Problem >> Copy exactly, and only, the lines from the line containing "Viewport: 876px width, 221px" through the last line of the records below, both included.

Collected data entries:
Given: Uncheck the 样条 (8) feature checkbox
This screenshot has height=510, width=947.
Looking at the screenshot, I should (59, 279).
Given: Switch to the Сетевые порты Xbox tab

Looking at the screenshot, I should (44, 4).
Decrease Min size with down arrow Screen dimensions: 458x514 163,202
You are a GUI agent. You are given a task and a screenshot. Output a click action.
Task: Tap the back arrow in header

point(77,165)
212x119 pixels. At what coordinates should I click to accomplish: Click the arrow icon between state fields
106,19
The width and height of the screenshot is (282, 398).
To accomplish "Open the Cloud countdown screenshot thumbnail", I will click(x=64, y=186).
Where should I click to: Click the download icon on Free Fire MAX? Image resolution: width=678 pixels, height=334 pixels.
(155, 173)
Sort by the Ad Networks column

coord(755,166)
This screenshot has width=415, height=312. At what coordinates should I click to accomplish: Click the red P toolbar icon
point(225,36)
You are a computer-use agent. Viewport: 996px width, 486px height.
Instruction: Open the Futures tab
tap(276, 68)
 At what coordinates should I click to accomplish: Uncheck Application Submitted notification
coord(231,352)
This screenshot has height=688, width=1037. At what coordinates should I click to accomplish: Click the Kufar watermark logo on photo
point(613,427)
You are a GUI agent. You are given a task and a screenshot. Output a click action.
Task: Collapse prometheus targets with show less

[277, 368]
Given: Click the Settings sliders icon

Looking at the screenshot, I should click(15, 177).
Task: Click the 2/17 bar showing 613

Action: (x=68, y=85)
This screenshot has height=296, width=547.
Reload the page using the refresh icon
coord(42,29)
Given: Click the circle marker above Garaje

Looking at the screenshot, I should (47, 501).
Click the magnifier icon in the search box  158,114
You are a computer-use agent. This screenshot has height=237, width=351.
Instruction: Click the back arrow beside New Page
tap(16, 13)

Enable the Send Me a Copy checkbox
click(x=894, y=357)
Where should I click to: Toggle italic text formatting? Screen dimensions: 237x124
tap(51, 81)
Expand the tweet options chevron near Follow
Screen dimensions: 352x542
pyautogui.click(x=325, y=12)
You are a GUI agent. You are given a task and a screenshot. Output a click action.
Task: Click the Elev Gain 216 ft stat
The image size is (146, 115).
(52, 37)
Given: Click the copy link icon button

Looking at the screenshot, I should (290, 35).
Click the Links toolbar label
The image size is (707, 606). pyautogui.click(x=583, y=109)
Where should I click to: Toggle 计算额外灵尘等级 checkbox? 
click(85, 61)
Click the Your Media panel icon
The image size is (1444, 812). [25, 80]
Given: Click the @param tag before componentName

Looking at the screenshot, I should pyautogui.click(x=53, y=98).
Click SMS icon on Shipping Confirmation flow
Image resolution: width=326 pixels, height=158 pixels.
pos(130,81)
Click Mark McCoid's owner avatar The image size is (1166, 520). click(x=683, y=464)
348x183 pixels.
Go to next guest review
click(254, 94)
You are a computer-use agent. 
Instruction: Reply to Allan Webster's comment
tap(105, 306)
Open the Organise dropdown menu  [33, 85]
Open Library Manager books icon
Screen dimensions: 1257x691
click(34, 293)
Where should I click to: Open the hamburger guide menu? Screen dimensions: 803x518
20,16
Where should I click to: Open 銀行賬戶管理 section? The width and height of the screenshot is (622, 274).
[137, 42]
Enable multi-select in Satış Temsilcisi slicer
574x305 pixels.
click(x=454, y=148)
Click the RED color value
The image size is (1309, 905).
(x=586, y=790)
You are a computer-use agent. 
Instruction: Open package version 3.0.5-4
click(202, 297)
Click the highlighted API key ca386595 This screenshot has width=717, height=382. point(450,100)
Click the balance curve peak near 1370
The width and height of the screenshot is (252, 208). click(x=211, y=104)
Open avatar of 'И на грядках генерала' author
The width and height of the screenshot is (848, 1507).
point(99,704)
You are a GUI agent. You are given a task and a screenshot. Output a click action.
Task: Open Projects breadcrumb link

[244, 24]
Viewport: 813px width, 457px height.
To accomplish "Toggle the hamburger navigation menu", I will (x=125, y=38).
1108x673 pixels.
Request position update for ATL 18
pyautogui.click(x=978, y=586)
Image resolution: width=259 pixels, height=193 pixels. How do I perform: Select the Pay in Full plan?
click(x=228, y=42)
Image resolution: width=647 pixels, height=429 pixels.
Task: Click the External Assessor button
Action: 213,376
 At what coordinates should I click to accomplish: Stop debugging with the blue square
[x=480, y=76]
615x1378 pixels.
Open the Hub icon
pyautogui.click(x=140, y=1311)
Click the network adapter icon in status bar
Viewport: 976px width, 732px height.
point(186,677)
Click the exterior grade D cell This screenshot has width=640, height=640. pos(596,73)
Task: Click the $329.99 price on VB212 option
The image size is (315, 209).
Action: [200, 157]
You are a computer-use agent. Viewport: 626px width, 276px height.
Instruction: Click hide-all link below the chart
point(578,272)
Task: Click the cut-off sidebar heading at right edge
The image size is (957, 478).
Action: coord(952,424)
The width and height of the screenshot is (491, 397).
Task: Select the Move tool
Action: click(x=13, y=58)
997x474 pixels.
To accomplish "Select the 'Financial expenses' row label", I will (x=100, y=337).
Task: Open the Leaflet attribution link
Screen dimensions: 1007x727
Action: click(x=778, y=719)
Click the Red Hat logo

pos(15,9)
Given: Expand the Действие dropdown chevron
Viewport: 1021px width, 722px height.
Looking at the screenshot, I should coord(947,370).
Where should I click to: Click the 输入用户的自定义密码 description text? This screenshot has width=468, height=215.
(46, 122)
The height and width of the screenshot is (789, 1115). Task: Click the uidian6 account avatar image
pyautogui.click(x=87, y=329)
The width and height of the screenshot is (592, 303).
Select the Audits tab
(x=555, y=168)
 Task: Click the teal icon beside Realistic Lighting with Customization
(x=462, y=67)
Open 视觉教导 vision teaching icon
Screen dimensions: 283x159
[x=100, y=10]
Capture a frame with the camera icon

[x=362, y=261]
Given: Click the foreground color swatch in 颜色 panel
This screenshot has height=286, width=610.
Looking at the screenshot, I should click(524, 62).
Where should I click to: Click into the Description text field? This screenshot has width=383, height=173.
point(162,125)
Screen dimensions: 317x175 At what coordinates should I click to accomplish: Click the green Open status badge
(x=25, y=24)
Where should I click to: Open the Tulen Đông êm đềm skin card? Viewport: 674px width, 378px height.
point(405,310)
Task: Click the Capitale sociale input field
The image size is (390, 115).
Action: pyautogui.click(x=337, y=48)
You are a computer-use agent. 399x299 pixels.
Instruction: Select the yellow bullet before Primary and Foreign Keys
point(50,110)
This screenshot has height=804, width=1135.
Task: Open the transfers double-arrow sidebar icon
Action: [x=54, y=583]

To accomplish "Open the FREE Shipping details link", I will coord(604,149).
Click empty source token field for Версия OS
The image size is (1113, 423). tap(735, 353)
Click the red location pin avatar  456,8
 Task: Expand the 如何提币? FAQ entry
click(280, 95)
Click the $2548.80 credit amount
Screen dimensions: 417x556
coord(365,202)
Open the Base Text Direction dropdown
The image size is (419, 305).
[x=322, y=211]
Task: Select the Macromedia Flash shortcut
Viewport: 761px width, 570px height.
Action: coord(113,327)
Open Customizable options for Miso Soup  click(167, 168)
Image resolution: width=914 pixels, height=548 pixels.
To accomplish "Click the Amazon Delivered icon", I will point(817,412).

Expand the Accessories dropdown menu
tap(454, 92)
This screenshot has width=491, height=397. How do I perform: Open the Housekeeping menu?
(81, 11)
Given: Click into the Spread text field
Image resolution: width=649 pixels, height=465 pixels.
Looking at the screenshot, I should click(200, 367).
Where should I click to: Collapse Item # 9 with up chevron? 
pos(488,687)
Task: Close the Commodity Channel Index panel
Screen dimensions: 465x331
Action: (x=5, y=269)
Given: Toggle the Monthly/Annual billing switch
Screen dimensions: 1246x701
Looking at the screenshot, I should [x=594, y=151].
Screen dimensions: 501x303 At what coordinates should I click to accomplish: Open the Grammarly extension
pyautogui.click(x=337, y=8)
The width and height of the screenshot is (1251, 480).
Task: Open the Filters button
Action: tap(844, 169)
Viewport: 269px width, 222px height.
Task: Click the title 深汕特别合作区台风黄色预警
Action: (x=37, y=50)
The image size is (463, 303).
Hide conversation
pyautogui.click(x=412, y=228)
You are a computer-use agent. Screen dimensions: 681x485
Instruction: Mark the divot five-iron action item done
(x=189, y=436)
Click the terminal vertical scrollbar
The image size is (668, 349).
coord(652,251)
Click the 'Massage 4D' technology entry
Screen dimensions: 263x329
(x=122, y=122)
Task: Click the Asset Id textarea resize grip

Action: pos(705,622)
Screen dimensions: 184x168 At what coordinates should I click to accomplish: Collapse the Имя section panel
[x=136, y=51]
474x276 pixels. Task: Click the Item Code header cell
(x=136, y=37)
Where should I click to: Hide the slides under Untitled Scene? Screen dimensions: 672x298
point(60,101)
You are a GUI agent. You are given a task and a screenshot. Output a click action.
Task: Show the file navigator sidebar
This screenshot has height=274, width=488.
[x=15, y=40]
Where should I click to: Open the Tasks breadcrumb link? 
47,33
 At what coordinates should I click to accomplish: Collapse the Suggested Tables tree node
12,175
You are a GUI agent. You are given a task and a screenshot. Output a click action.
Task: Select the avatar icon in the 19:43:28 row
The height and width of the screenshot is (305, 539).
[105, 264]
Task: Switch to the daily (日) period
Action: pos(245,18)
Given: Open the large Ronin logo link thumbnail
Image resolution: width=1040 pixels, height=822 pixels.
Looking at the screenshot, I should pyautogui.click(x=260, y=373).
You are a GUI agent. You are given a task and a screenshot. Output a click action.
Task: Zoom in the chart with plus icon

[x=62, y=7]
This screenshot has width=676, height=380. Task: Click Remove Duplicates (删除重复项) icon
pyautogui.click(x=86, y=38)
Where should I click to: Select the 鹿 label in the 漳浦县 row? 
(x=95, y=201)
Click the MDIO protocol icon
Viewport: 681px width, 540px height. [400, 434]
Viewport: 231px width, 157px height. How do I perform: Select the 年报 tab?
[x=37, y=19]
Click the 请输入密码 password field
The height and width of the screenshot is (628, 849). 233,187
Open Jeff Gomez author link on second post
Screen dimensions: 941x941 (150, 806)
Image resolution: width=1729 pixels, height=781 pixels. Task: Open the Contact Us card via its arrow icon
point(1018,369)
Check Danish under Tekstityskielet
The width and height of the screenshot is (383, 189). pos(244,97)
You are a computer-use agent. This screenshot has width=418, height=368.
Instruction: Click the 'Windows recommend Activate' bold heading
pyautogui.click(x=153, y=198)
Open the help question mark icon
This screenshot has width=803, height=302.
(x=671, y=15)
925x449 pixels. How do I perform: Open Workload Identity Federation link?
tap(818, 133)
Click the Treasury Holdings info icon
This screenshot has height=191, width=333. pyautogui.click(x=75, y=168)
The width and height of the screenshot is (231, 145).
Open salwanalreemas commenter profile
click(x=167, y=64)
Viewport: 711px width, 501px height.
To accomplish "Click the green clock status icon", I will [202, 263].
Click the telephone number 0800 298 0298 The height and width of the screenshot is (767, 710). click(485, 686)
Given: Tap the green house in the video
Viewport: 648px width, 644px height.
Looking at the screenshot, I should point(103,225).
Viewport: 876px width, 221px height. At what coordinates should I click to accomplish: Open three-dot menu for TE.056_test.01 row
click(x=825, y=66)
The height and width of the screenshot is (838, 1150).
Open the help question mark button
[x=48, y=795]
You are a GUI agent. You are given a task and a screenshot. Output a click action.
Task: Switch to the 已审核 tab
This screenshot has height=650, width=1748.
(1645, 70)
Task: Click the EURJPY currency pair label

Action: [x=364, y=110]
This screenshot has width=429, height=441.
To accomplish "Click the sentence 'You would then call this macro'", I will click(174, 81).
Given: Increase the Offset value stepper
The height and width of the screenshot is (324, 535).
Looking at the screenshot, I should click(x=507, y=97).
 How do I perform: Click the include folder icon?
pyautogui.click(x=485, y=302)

Result for this task >>
Viewport: 876px width, 221px height. At what coordinates should I click to accomplish: Open three-dot menu for TE.056_test.01 row
click(x=825, y=66)
The height and width of the screenshot is (838, 1150).
Open the help question mark button
[x=48, y=795]
You are a GUI agent. You are given a task and a screenshot. Output a click action.
Task: Switch to the 已审核 tab
This screenshot has height=650, width=1748.
(1645, 70)
Task: Click the EURJPY currency pair label

Action: [x=364, y=110]
This screenshot has width=429, height=441.
To accomplish "Click the sentence 'You would then call this macro'", I will click(174, 81).
Given: Increase the Offset value stepper
The height and width of the screenshot is (324, 535).
Looking at the screenshot, I should click(x=507, y=97).
 How do I perform: Click the include folder icon?
pyautogui.click(x=485, y=302)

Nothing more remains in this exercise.